I think that this is a really big deal. I have been listening to my clients this year and I can’t even tell you how many different subjects, and this seems to be the bottom line of most of them. They are reacting to things and they don’t know why. Or they don’t understand what they’re doing. They’re having this behavior and they don’t get it. Why am I doing this? They do this and it hurts them and why do they do it?

It’s like, you know, I’m not happy and I don’t know how to get happy. I don’t know what I want anymore because whatever I do doesn’t work anyway. These are real things that everybody deals with in real life, and a lot of them have to do with these associations that we don’t even know are there.

If someone would have asked me about any of this two months ago, I wouldn’t have been able to answer. If someone would have asked me, “What was going on in your life when you were five?” I would have said I don’t know. I do now, but that’s about how old I was when that experience happened, and I know that wasn’t an isolated experience.

I also know that there are experiences that, in my own life, have influenced me to be not trusting, not trusting other people. I believe that I have addressed that to a great extent without knowing what the influences were, or the associations, but it was a lot harder and it took a lot longer and a lot more years to really get to a place, and lots of struggle, lots of fighting against myself—I’m going to make myself trust things if it kills me! It doesn’t have to be that hard, but it’s taken me all these years to figure out that it doesn’t need to be that hard.

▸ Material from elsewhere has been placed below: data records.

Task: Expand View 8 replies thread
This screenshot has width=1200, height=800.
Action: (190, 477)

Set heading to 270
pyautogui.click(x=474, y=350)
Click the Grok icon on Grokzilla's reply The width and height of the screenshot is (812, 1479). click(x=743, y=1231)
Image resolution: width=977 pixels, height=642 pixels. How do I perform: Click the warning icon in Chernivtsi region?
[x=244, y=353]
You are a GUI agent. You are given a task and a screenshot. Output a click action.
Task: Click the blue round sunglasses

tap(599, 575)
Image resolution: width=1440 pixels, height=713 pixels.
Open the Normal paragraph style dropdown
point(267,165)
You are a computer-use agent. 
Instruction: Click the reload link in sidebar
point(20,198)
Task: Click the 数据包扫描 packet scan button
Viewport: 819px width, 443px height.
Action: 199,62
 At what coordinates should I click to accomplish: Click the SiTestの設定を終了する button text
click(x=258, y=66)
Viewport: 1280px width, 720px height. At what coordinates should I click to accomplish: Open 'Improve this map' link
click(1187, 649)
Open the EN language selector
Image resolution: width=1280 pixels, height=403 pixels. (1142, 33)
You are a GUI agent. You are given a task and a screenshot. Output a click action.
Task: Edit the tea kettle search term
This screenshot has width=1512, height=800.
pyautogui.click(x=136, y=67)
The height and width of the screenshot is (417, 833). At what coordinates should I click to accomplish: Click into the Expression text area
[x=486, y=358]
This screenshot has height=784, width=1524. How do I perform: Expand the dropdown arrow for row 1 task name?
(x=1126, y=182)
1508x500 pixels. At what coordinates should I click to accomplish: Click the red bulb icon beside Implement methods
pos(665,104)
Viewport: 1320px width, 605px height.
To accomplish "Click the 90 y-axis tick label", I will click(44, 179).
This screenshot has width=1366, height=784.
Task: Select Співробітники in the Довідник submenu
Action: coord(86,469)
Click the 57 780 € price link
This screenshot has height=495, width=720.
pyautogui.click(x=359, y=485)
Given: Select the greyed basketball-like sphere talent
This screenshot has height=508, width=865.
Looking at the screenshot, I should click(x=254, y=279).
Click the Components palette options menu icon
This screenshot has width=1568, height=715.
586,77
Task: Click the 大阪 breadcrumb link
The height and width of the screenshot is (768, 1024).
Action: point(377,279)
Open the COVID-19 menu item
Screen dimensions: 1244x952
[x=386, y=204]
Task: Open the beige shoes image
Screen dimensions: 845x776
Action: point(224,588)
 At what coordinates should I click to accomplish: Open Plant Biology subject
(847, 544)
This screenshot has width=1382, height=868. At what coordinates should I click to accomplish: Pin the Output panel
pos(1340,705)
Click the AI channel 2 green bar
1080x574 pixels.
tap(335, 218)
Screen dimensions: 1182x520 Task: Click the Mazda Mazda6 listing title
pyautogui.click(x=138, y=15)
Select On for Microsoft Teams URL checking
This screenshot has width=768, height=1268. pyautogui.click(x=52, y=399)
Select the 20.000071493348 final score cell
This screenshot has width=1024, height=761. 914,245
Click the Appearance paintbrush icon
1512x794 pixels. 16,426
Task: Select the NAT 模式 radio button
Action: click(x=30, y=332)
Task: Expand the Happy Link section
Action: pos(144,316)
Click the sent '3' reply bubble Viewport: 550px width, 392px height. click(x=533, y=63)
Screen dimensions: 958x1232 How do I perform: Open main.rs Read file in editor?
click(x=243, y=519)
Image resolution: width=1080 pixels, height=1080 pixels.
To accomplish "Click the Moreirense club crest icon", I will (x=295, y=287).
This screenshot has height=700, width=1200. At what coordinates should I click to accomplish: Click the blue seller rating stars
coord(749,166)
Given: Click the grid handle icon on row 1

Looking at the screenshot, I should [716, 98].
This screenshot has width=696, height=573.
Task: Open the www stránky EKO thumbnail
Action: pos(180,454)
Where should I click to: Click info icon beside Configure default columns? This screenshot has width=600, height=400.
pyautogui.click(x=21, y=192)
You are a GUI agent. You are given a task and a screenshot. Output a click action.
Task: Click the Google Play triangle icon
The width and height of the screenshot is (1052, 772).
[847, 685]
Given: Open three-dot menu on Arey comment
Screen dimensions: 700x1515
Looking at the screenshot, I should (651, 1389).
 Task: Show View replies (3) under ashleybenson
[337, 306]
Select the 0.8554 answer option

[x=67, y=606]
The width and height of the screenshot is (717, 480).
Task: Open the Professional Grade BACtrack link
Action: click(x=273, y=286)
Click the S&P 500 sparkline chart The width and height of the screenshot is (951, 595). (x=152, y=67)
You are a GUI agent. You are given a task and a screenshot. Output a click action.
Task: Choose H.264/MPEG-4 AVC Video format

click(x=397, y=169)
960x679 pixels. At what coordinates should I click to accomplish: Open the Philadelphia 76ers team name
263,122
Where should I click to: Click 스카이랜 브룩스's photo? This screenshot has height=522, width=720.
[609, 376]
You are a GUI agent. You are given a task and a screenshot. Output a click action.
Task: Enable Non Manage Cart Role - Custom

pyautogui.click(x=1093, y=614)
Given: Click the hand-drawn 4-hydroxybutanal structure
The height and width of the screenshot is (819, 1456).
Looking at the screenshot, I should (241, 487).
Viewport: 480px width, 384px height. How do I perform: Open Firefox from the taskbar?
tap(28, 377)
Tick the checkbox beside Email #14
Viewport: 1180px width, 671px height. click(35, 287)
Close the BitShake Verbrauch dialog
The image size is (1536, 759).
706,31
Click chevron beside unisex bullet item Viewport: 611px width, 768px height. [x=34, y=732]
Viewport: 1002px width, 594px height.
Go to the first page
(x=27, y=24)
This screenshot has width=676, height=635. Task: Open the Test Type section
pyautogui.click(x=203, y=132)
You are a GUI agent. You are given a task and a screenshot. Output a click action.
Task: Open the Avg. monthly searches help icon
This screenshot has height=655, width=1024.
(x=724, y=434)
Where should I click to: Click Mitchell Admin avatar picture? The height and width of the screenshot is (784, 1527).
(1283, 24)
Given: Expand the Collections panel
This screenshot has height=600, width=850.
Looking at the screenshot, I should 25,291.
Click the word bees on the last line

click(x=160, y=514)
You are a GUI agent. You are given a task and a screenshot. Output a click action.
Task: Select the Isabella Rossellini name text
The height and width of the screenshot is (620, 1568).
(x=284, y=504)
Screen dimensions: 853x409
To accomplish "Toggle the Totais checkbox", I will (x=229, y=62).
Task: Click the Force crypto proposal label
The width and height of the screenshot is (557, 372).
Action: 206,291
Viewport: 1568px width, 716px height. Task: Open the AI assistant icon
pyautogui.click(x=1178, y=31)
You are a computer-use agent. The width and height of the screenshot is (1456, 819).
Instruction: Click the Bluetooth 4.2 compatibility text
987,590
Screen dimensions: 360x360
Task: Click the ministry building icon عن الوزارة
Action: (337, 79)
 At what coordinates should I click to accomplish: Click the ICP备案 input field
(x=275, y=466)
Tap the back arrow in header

And I guess the point of why I’m sharing with you guys today is because I know it doesn’t have to be that hard, and I don’t want any of you to have to make it that hard or to have to go through the turmoil that I have had to go through. It can be easier. That if you really are looking to widen your awareness, to be more aware, to be more in control, to be more directing, it really is a matter of really looking at all of the stuff that goes on inside your own self. That if you stop looking at all the stuff that’s going on around you, you’ll get there a lot faster and it will be a lot easier than fighting with it all the time.

And I don’t think it’s necessary for you to remember every association. I don’t think that’s the point. I think for me that it was important to identify some, because they’d been in place for so many years. But I don’t think it’s always necessary that we’re that analytical. I think it’s a matter of figuring out what’s important to you.

It’s important to me to be supportive. I realize I can’t be supportive if I was operating from a standpoint that I was. If I’m operating from the standpoint that I have to understand you to be able to accept you and be supportive of you, I’m not being supportive. If I am reacting to other people, I’m definitely not being supportive. If I can’t listen, I’m not being supportive. If I can’t hear you, then I can’t be supportive to you. And if that’s what I want to be, I need to figure out what are the things that make me not be able to do that.

I think everybody has things inside of them that are important to them, and whatever those things are, the things, it’s a big deal to look at whatever it is that doesn’t let you be that, whatever it is that doesn’t let you express that. Because it’s important to you! And in the end it really does give you a very different perception of yourself and of everything else around you, and it really does change your world around you. It’s not really a figurative thing; it’s a real thing.

So, that was my sharing today. (applause) And it’s probably not going to happen for a while again. That was a tough one! I have no idea what the dead guy is going to talk about, but hopefully this will be one of the times that he complements what I talked about.